Too much water will deprive the roots of oxygen, resulting in yellowing and leaf loss. Too little water will result in leaf shrivel and retarded growth. Both conditions create stress that over time can make your tree susceptible to other diseases if not outright killing it.

Don’t water the leaves. Water from a hose or sprinkler can cause two problems. Droplets can focus and magnify the sun’s rays, resulting in sunburn. Arizona water is very salty and citrus leaves are stressed by salt. Too much salt will cause leave loss.

Irrigation heads should be about three feet away from the trunk. You want to water the roots, not the trunk. Mature trees should flare out where the trunk meets the ground and Citrus should show the top of the root attachment to the trunk. If the trunk is the same diameter at the ground as it is a foot above, the tree is too deep and raking away several inches of earth/mulch will help.

Trees are sensitive to the environment and pruning should be done in February before new growth buds appear. Citrus trunks should be painted with citrus paint if they are exposed to the direct sun, especially if there are any signs of blistering.
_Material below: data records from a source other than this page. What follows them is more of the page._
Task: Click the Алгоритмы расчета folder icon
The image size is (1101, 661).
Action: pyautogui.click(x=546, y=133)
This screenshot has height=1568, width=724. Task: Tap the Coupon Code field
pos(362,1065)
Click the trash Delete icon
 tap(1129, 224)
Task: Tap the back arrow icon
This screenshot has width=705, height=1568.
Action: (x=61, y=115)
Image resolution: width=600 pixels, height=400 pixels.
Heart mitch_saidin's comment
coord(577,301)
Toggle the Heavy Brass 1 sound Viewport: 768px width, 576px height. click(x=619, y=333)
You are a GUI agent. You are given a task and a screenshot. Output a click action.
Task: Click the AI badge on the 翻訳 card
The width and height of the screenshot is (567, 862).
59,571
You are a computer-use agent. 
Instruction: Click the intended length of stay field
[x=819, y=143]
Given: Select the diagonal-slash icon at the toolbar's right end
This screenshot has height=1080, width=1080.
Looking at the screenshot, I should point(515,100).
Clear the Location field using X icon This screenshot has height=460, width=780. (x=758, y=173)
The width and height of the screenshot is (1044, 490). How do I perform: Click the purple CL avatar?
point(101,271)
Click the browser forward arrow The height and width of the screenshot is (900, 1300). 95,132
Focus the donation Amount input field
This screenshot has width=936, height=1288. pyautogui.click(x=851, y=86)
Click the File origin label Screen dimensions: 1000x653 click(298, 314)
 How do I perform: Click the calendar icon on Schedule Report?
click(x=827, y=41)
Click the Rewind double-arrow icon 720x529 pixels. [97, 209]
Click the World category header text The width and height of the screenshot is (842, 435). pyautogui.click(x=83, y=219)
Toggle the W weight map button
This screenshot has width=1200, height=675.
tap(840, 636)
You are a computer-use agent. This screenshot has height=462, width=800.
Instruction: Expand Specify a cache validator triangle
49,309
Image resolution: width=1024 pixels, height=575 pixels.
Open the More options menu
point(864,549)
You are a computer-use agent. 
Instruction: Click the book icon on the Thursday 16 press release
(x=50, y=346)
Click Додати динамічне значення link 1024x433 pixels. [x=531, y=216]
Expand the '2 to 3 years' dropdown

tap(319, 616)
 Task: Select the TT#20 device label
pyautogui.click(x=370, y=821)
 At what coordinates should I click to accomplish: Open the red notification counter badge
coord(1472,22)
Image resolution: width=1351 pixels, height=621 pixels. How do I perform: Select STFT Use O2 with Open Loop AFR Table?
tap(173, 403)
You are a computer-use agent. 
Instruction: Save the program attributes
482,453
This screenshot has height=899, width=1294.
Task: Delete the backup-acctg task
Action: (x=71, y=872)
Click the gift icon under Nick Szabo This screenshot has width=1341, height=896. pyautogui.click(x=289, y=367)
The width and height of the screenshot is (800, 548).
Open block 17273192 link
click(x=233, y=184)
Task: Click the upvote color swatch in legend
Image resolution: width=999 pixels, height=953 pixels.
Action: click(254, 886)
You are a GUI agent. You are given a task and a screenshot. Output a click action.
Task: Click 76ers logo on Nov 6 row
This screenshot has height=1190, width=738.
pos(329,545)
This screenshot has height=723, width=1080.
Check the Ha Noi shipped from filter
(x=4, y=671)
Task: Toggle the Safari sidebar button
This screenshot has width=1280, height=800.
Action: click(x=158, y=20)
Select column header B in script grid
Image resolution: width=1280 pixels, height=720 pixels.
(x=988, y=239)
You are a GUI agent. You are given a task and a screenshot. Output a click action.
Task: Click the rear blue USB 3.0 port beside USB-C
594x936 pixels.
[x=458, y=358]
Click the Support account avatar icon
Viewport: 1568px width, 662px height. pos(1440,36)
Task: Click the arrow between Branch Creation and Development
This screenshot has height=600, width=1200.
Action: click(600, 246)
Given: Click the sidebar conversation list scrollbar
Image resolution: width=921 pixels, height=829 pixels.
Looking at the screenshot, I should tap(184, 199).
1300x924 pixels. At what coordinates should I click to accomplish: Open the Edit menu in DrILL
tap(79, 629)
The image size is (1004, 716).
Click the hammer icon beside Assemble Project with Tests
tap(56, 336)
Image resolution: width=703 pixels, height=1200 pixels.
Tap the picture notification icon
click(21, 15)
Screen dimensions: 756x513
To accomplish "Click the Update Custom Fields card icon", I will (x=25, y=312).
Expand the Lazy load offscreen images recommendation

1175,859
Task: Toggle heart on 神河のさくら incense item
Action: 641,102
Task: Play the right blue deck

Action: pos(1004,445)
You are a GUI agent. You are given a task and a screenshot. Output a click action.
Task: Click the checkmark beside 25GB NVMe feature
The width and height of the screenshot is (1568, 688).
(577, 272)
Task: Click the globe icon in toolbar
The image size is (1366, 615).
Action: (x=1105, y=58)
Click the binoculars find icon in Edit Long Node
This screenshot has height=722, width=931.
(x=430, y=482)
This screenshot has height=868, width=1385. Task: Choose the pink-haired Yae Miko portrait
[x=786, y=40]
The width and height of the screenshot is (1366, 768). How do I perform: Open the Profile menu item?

Fertilize 3x a year – Valentine’s Day, Memorial Day, and Labor Day. I use Citrus Grow and Palm Food. Both are at the local hardware store and nursery.

Palms trees also have a need for Magnesium (Mg). When Palms start to yellow, this may be an indication that the manganese in the soil is depleted. Epsom Salts are cheap and full of manganese; there are Palm application instructions on the label of the larger packages.

I wish someone had told me all this when I moved here a few years ago. Tree removal and replacement can cost several thousand dollars.